» Written tasks
• a. Quote the passage on the Clinton family's ethanol dealings word for word. Begin at the words "It turns out" and stop after "family ethanol investments.".
• b. Answer these questions from the passage on the Clinton family's ethanol dealings:
(i) Whose ethanol startup did Bill broker deals for?
(ii) Where did Hillary work for cellulosic ethanol?
(iii) What test has corn ethanol now officially failed?

:: Text excerpt

It turns out Bill was in bed with big ethanol interests, brokering deals for an ethanol startup of Vinod Khosla that Branson and others bought into. Bill got fees for brokering these deals. Hillary opposed corn ethanol at times, but worked for Vinod's dream of cellulosic ethanol in upstate New York. This hampered her ability to take a new energy policy direction. Clinton family ethanol investments.
http://gristmill.grist.org/story/2008/2/27/11100/2987/#comment9
The Vinod Khosla presentation here (on gristmill) certainly was timely, because of something not widely reported.
Bill Clinton has been in on the ethanol bidness, with Khosla, Branson, and big investment firms, just like the bush family is in on the oil bidness. Barack is a minor player, only in respect to his corn ethanol state representation.
And they are ALL touting cellulosic ethanol as the new green direction, corn ethanol having failed the GHG test now officially.

::::
:: Material

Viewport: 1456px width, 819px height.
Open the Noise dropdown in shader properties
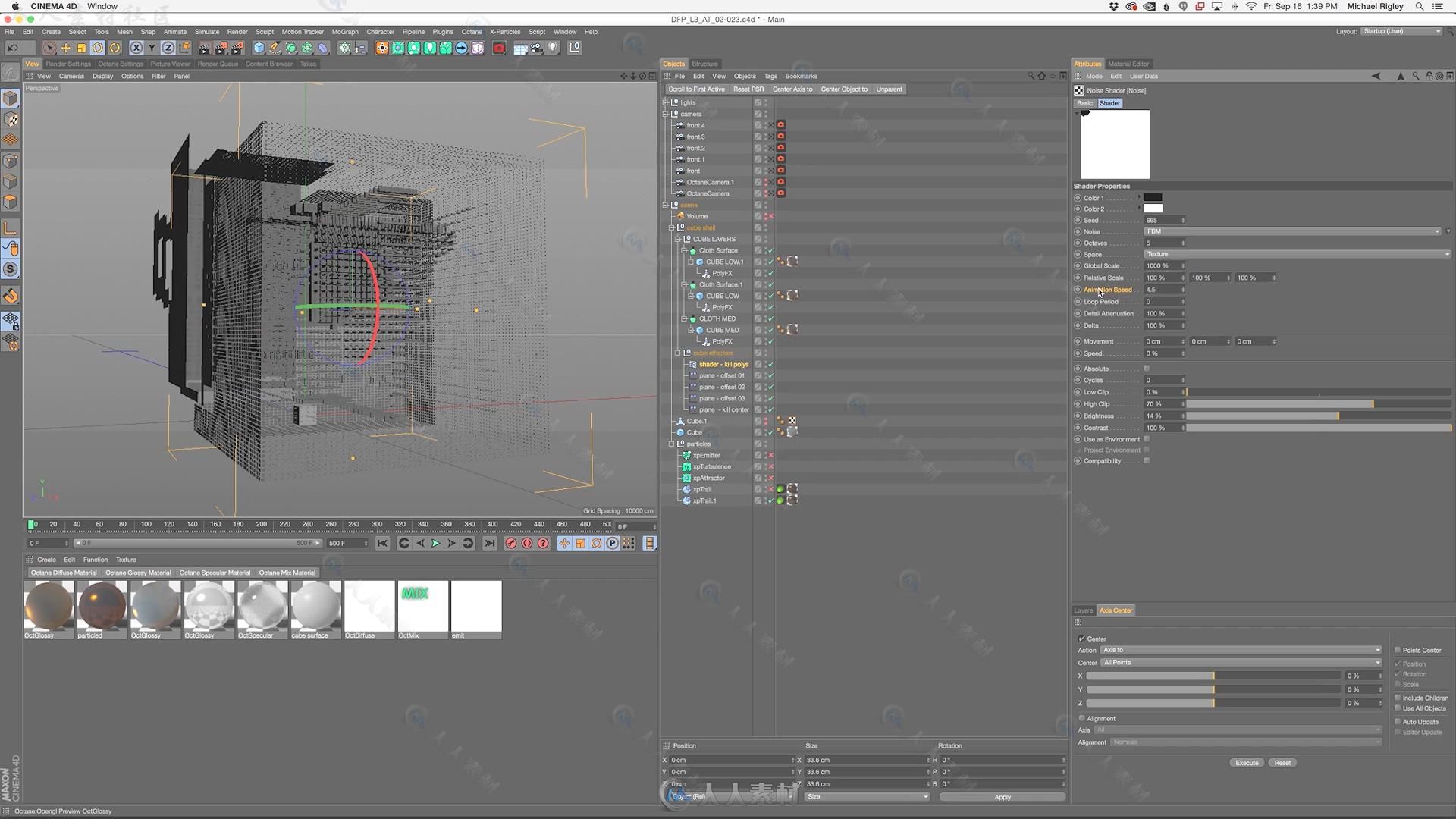coord(1290,231)
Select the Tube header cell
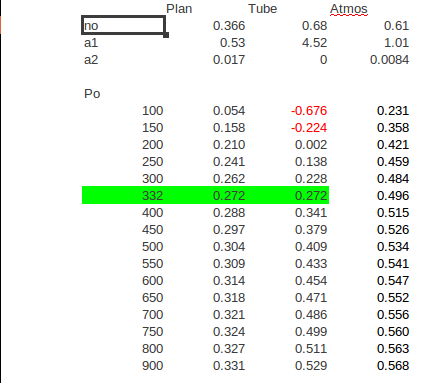 262,9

::::

» Expected results
• a.
It turns out Bill was in bed with big ethanol interests, brokering deals for an ethanol startup of Vinod Khosla that Branson and others bought into. Bill got fees for brokering these deals. Hillary opposed corn ethanol at times, but worked for Vinod's dream of cellulosic ethanol in upstate New York. This hampered her ability to take a new energy policy direction. Clinton family ethanol investments.

• b.
(i) Vinod Khosla's
(ii) Upstate New York
(iii) The GHG test